El estado de la Nación

Yo lo llamaría más bien "debate acerca del estado de los lideres políticos". No parece que, en realidad, a nadie le importe cuál es el estado de la nación, y la situación de los españoles. Todo el interés se orienta a saber si Aznar va a vencer a Zapatero o viceversa. Es un mero espectáculo, un pugilato.

El enfrentamiento ni siquiera discurre sobre las ideas o las propuestas políticas de los beligerantes. Lo que se valora es la retórica, la brillantez y el desparpajo en las respuestas, la seguridad en las afirmaciones, en definitiva, la puesta en escena. Porque en el fondo se trata de eso, de una representación en la que el espectador, fundamentalmente los medios informativos, van a observar cómo las dos estrellas principales interpretan su papel. Los actores secundarios apenas cuentan.

Difícilmente podría ser de otra manera. El hemiciclo se ha hecho demasiado gris, monótono hasta en su forma de vestir, homogéneo. La única diferencia radica en el puesto que se ocupa. Según se esté en el Gobierno o en la oposición, la cantinela será una u otra, pero el libreto se conoce ya de antemano, por lo que el único y verdadero interés está, forzosamente, en la manera de interpretarlo.

El presidente del Gobierno enumera todos los factores positivos que rodean a la sociedad española, y oculta todos los negativos, incluso muchos negativos, por arte de magia y de la retórica se convierten en positivos; y este sugestivo y placentero escenario aparece, por supuesto, como logro y fruto de la benemérita acción del partido popular.

Rodríguez Zapatero, ha de mantener la postura contraria y señalar penurias, lacras y problemas. No es demasiado difícil. La dificultad radica en plantear desde el PSOE cualquier alternativa coherente, cuando su dirección profesa una ideología y una orientación política muy similar a las del gobierno del PP, y cuando se ha fijado como único objetivo el pacto y el consenso. Por ello no puede sorprendernos que, con antelación, hubiese ya anunciado que el núcleo duro de su intervención iba a versar sobre política internacional, mucho menos comprometida, y en la que cabe todo si se está en la oposición.

Pero ambos contrincantes son conscientes de que su discurso sería el inverso si fuese el PSOE el que se encontrara en el gobierno y el PP en la oposición. Zapatero haría el discurso de Aznar y Aznar el de Zapatero.

Cada vez más, la oposición, la verdadera oposición, no se encuentra ya en el Parlamento. En el Congreso todos son gobierno, todos participan de un mismo proyecto político. Incluso se reparten los cargos y las prebendas. Tienen, en el fondo, los mismos intereses. Y hasta se intercambian, si viene al caso, a los mismos tecnócratas. Se puede ser Director General con González y director del CESID con Aznar.

La oposición, de existir, está en la calle.
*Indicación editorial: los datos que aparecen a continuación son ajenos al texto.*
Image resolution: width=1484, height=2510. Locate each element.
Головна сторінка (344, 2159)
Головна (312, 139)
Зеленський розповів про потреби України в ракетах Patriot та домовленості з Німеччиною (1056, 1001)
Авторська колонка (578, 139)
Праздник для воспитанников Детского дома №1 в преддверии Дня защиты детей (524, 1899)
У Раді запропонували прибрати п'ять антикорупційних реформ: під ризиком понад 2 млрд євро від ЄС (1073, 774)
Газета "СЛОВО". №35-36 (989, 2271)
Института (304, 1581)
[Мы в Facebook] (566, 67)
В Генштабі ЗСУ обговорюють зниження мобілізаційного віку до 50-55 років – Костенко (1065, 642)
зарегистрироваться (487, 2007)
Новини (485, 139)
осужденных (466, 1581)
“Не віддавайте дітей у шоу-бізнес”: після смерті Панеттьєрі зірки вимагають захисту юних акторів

Oposición, si se quiere, incipiente, utópica, confusa y confundida, heterogénea y a veces contradictoria y violenta, pero oposición al fin y al cabo. El debate estuvo más el domingo pasado en Barcelona, que estos días en el Congreso.

La oposición, hoy, se llama antiglobalización. Antiglobalización que nada tiene que ver con ese monigote que se construye desde el poder para poder vapulearle fácilmente; en ningún caso comporta estar en contra de la tecnología y de los adelantos científicos, y mucho menos renegar del internacionalismo. Es mas bien el repudio de un modelo que, con el pretexto de las mayores facilidades en la comunicación y el transporte, propugna la ley del más fuerte en las relaciones económicas, tanto internacionales como nacionales.

Una oposición que se enfrenta al pensamiento único y al neoliberalismo económico, que no puede aceptar impasible que 50 personas acumulen la misma riqueza que la mitad de la Humanidad.

No hay debate sobre el estado de la nación, porque en el Parlamento no hay oposición. Tampoco la había con el turnismo de Cánovas y Sagasta. La oposición estaba, como ahora, en la calle. Hasta 1910, con Pablo Iglesias, el antiguo partido socialista no consigue su primer acta de diputado. Estamos retornando al sistema económico del pasado, no podemos extrañarnos de que nuestro sistema político también retroceda hacia el pasado.